La nostra tradizione visiva è compendiaria, greca, naturalista. Benché padri di Galileo, noi siamo l’altro della tradizione olandese: ottica e scientista. I fenomeni ci appaiono innanzi tutto come eventi scenici: historiae diceva l’Alberti. Ci affascina perciò quel che trasforma i fatti logici in eventi visivi.
Dopo anni di convivenza con la fotografia, l’arte e la filosofia hanno appreso che guardare non è vedere, né osservare. Le neuroscienze ci hanno svelato che tutti noi vediamo per frammenti, indizi, accenni dai quali traiamo senso; la creatività vive proprio dove i sensi, la memoria e il carattere riempiono i vuoti di una percezione frammentaria: compendiaria appunto.
L’infinita ridda di indizi e constatazioni porta a verità in conflitto, temporaneamente definitive. Una dolorosa consapevolezza antimoderna cui sono giunti sia l’epistemologia che, per via letteraria diretta, Pirandello: un figlio della Magna Grecia.
Le Photoblurrygraph ci rimettono al centro di questo stato culturale permanente.
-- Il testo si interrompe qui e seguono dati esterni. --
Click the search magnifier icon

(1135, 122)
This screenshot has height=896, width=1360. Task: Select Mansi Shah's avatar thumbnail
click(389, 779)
Sicuri e indecisi, emozionati e cinici, esperti e vergini, andiamo in cerca di ciò che abbiamo davanti agli occhi: nel teatro di historiae di cui paradossalmente ci sfugge la trama, non il senso.
Augusto Pieroni
Augusto Pieroni, Indefinito non vago, in “Enrico Nicolò, Photoblurrygraph, Collana “I Quaderni di Gente di Fotografia”, Gente di Fotografia Edizioni, Modena, 2015”, pag. 34.